4 cups of uncooked yellow-fleshed squash – butternut, delicata, spaghetti, buttercup – whatever you have or prefer.

2 cups of peeled, diced sweet potato and carrots. I used 1 medium sweet potato and 2 carrots.

1 large white onion diced

2 cloves garlic minced

1 red chili pepper – minced but don’t remove the seeds; they provide nice heat

1 teaspoon ground ginger

1 teaspoon curry powder

½ teaspoon cumin

½ teaspoon ground black pepper

Salt to taste

1 Tbsp maple syrup

1 can coconut milk (approximate 500 ml or 2 cups – it’s okay if it’s a bit more or less)

6 cups of vegetable broth

1 Tbsp olive oil or coconut oil

Directions

TIP: True to their name, delicata squash are delicate and don’t travel well so you probably won’t find them in a large grocery store. However, they are a wonderful, mild, thin-skinned squash that you can cook simply by removing the seeds – no peeling required.

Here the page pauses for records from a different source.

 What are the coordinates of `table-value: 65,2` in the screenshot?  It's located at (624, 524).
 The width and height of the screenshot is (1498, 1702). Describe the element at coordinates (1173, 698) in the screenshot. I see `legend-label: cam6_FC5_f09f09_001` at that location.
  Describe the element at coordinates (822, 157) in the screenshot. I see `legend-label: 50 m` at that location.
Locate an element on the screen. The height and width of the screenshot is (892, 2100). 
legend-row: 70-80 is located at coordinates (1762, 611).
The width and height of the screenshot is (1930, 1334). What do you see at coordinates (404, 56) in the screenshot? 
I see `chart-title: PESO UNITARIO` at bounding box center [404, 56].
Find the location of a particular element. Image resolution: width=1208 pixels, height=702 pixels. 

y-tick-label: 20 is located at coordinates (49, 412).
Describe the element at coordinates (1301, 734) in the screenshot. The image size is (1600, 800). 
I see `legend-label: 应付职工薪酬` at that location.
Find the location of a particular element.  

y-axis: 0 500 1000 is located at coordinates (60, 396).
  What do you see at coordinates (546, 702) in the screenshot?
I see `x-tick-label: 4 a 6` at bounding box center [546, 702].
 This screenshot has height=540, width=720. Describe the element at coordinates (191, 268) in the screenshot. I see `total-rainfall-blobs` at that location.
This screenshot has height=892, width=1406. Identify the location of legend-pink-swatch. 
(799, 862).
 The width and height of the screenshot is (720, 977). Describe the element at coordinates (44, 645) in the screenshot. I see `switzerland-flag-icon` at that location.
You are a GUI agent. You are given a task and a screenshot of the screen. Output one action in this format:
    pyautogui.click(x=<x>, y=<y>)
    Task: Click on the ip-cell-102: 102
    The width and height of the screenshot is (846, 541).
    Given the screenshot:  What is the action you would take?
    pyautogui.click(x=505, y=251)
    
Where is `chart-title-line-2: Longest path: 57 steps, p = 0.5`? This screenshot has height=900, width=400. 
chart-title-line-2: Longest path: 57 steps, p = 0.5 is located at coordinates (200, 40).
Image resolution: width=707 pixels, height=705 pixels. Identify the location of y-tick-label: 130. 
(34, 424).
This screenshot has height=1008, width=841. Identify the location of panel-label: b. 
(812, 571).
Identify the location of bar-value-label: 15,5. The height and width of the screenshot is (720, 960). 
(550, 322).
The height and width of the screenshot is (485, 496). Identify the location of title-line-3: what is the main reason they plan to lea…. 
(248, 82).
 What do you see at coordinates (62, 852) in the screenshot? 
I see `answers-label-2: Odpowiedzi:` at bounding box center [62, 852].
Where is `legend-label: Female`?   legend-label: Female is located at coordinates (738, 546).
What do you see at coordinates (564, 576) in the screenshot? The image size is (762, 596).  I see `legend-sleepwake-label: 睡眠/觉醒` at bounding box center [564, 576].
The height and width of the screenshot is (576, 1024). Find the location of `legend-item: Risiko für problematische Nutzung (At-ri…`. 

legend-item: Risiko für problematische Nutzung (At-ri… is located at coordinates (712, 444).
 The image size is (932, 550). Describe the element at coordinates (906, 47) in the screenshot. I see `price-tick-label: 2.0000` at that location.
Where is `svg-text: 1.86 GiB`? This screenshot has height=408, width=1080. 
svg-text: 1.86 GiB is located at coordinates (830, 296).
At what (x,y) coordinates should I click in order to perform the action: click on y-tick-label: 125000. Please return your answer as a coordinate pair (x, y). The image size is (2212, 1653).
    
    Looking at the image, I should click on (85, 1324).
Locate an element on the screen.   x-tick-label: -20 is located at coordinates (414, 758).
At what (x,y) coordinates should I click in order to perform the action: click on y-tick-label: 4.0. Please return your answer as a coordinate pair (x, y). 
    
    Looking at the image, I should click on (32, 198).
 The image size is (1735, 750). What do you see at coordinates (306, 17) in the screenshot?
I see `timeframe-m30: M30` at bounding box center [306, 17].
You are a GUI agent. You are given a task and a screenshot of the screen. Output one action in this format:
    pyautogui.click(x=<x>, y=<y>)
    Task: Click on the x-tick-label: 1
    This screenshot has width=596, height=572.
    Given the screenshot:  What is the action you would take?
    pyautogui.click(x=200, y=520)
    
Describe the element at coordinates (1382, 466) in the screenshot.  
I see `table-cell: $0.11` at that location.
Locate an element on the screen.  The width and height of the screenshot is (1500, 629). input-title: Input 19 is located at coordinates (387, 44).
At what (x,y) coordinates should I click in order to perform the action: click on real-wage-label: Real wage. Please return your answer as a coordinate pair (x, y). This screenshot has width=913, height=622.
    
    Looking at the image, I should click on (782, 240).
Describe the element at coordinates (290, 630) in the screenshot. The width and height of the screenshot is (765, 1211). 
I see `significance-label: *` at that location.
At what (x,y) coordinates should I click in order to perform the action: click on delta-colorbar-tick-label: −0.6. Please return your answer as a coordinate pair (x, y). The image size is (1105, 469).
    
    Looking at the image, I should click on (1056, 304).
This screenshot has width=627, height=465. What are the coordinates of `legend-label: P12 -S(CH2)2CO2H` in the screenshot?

To easily remove the flesh of other, firmer squashes, pierce the whole squash a few times with a knife (this allows steam to escape) and microwave the vegetable for 4 – 6 minutes. That should be enough to soften the squash and make it easy to cut open, deseed, peel and dice.

Sauté the onion, garlic and chili in the oil until just soft. Add the curry powder, ginger and cumin and stir through to heat the spices. Add the ground black pepper, broth, squash, carrot and sweet potato and bring to a boil, then reduce to a simmer and simmer for 30 minutes. You want all the vegetables soft enough that they will be blend-able. Remove from heat and let cool slightly.

Using an immersion blender or a regular blender, puree the vegetables and broth.

Once you have a smooth mixture, stir in the maple syrup and taste. Add salt if necessary. Add the coconut milk and stir.

Get a BIG bowl and a BIG spoon and enjoy!

This recipe makes about 9 cups of soup. Mmmm.